TaqMan™ Oncology dPCR Multiplex Kit, BRAF V600

The Applied Biosystems TaqMan Oncology dPCR Multiplex Kit, BRAF V600, is a digital PCR (dPCR) multiplex kit designed for absolute quantification of BRAF V600 actionable biomarkers in oncology research. This turnkey solution comprises a multiplex dPCR assay and control material that enables simultaneous detection and quantification of V600E, V600R, and V600K mutations in a single reaction with high sensitivity suitable for liquid biopsy analysis.

The kit provides molecular pathologists and translational researchers with enhanced capabilities for oncology research and researching treatment solutions through its ease of use, fast turnaround time, and reliable results. Using the kit on the QuantStudio Absolute Q dPCR System with MAP16 plates and Absolute Q Universal DNA dPCR master mix enables results in as fast as two hours down to 0.1% variant allele frequency.

Features of the TaqMan Oncology dPCR Multiplex Kit, BRAF V600, include:

• Ready-to-use assay format—complete assay system delivered in a ready-to-use configuration, including controls. A streamlined, pipette-and-go workflow using MAP16 plates reduces preparation time and reduces potential for user error.
• Wet lab verified performance for high analytical sensitivity—the assay has undergone comprehensive wet laboratory testing on the Absolute Q dPCR System to verify analytical performance characteristics and reliability. It demonstrates superior detection capabilities for accurate identification of target analytes at low concentrations down to 0.1% VAF.
• Integrated quality controls—the included positive control alongside intra-reaction passive reference dye normalization helps ensure assay validity and enable quality assurance monitoring
• False positive protection—incorporates specific design elements to limit non-specific reactions and reduce false positive results. Running on the Absolute Q dPCR System also enables other false positive protection features like AI-backed false positive rejection and sophisticated background subtraction to enable more accurate quantification.

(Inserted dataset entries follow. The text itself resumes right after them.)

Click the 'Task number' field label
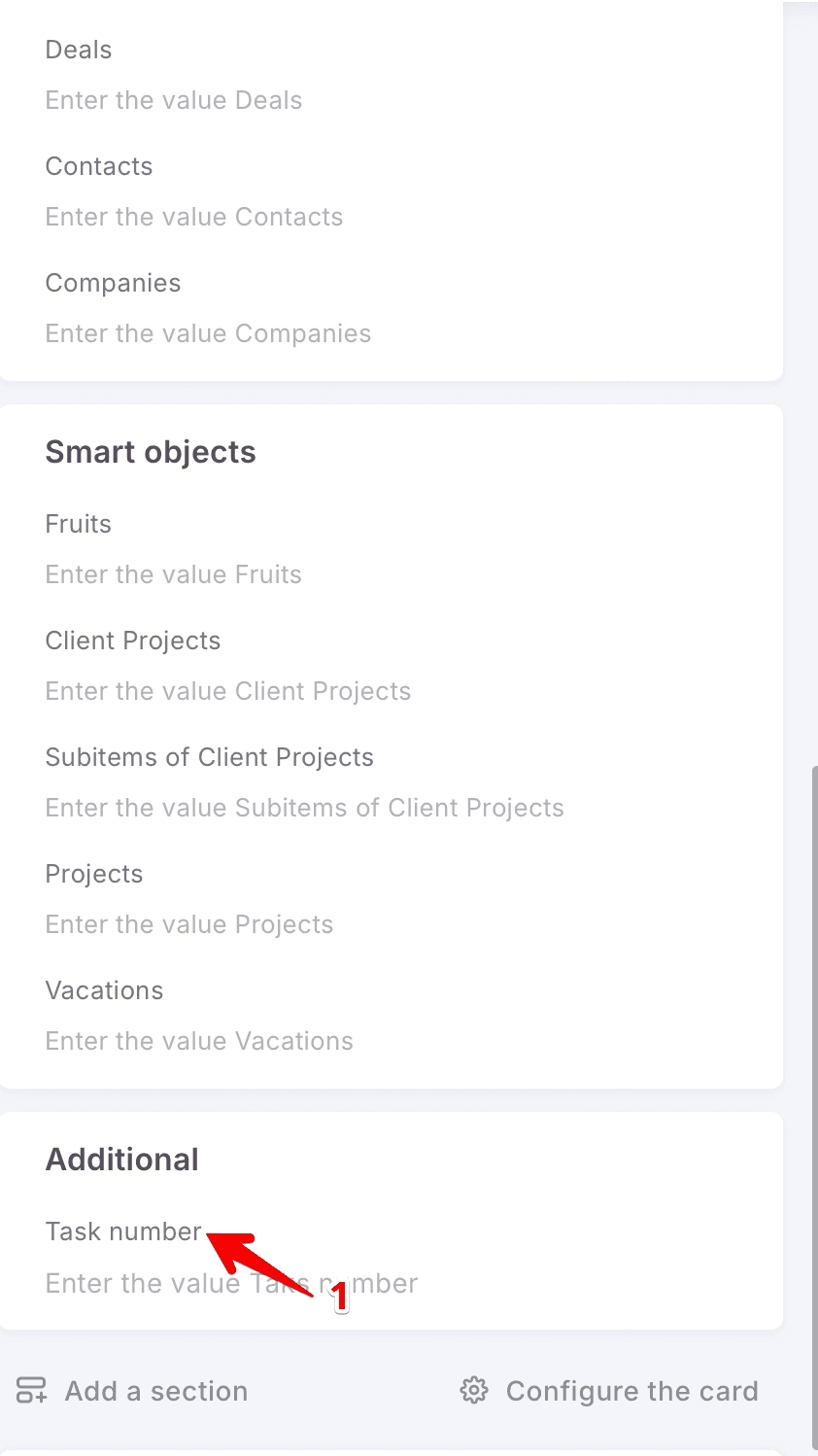818x1456 pixels. pos(123,1231)
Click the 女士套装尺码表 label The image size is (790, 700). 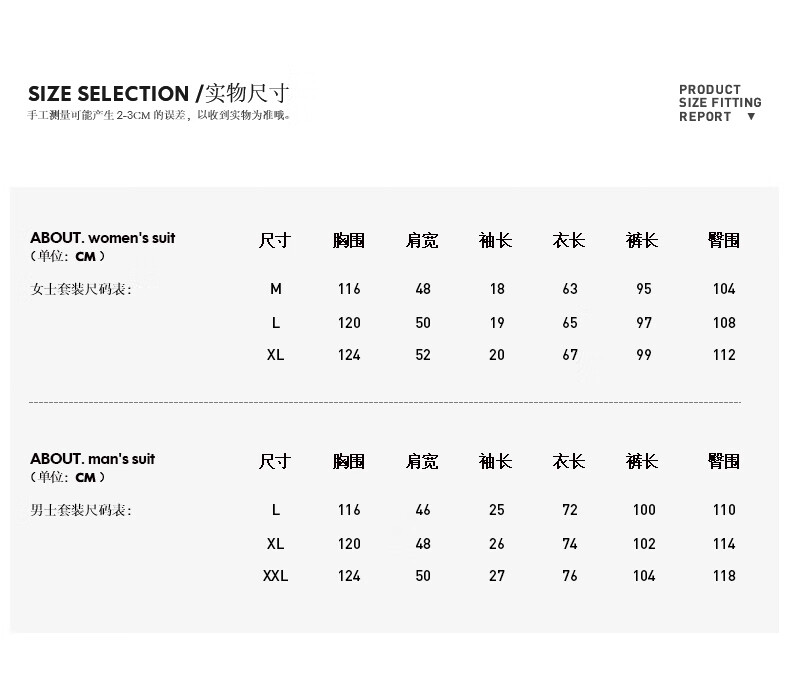81,289
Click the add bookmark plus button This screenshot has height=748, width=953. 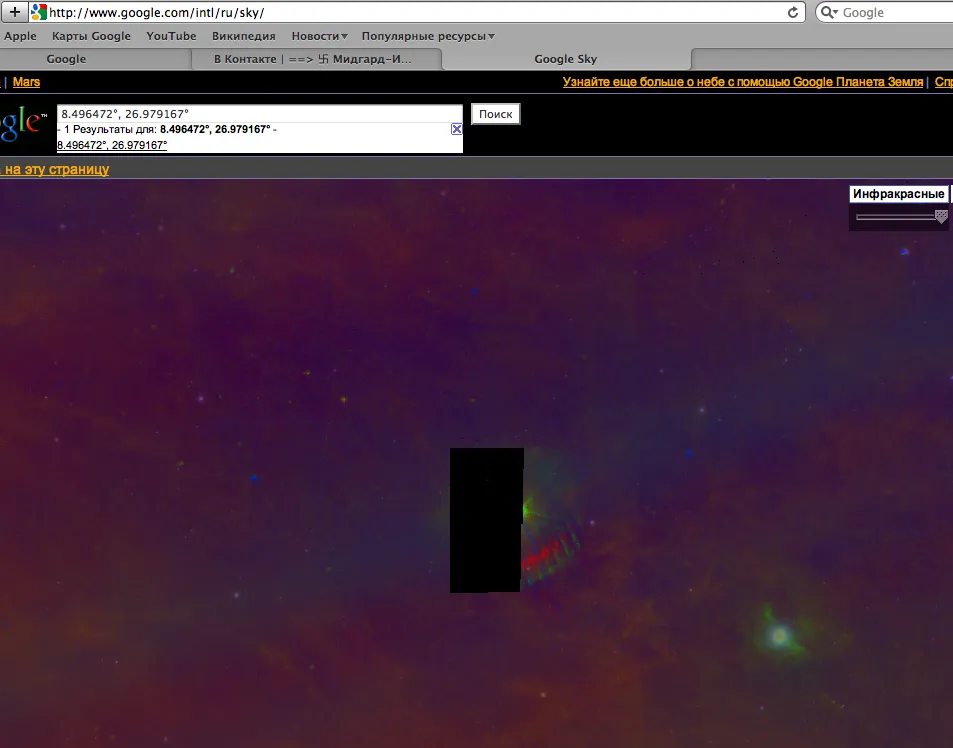pos(14,13)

Streamlined workflow enables results in under two hours

The TaqMan Oncology dPCR Multiplex Kit, BRAF V600, features an exceptionally straightforward workflow that mirrors the simplicity of quantitative PCR (qPCR) protocols while helping deliver superior analytical performance. The complete process reduces hands-on time and consists of just a few essential steps to transition from sample to actionable results. Beginning with properly extracted DNA from liquid biopsy samples, users simply prepare the dPCR reaction using the provided assay components and universal master mix, load the MAP16 plate, transfer the plate to the Absolute Q instrument, and initiate the run. This optimized protocol helps enable comprehensive results in less than two hours, making it highly suitable for clinical research environments where rapid turnaround times are essential.

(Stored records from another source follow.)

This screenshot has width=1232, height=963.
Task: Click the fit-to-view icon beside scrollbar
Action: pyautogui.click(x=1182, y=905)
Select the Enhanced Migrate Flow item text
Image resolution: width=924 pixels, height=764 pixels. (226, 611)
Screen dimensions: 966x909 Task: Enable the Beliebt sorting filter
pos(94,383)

Gold standard TaqMan technology enhanced by advanced microfluidic arrays

The assay leverages the proven reliability of TaqMan probe-based chemistry, which represents the gold standard for precise quantification of nucleic acid targets in molecular research with over 200,000 citations. This established detection methodology is enhanced through integration with proprietary microfluidic array plate (MAP) technology, which helps deliver consistent and accurate quantification while simultaneously reducing dead volume, simplifying workflow complexity, and accelerating time to results. This combination of verified chemistry with innovative microfluidic engineering helps provide robust performance across diverse sample types and clinical research applications.

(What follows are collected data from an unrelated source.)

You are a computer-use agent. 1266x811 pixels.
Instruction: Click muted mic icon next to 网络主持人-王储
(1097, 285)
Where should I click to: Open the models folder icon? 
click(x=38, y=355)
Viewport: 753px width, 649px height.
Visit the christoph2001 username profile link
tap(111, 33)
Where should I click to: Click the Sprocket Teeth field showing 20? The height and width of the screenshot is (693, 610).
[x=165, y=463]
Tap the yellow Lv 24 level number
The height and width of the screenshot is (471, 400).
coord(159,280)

Ultra-sensitive detection with comprehensive quality controls

The system demonstrates exceptional analytical sensitivity, reliably detecting variant allele frequencies as low as 0.1%, making it particularly valuable for minimal residual disease (measurable residual disease) research and detection of rare circulating tumor DNA (ctDNA) variants in liquid biopsy specimens. The technology is especially useful alongside next-generation sequencing (NGS) platforms for researching and monitoring treatment response over time.

The ready-to-use kit format includes both optimized assays and essential controls, with all components thoroughly validated on the Absolute Q platform to help ensure consistent performance. Advanced software algorithms enable sophisticated false positive protection, enhancing the reliability of results and reducing the risk of erroneous clinical interpretations in your research. This comprehensive approach to quality control and validation supports confident decision-making in precision medicine research applications.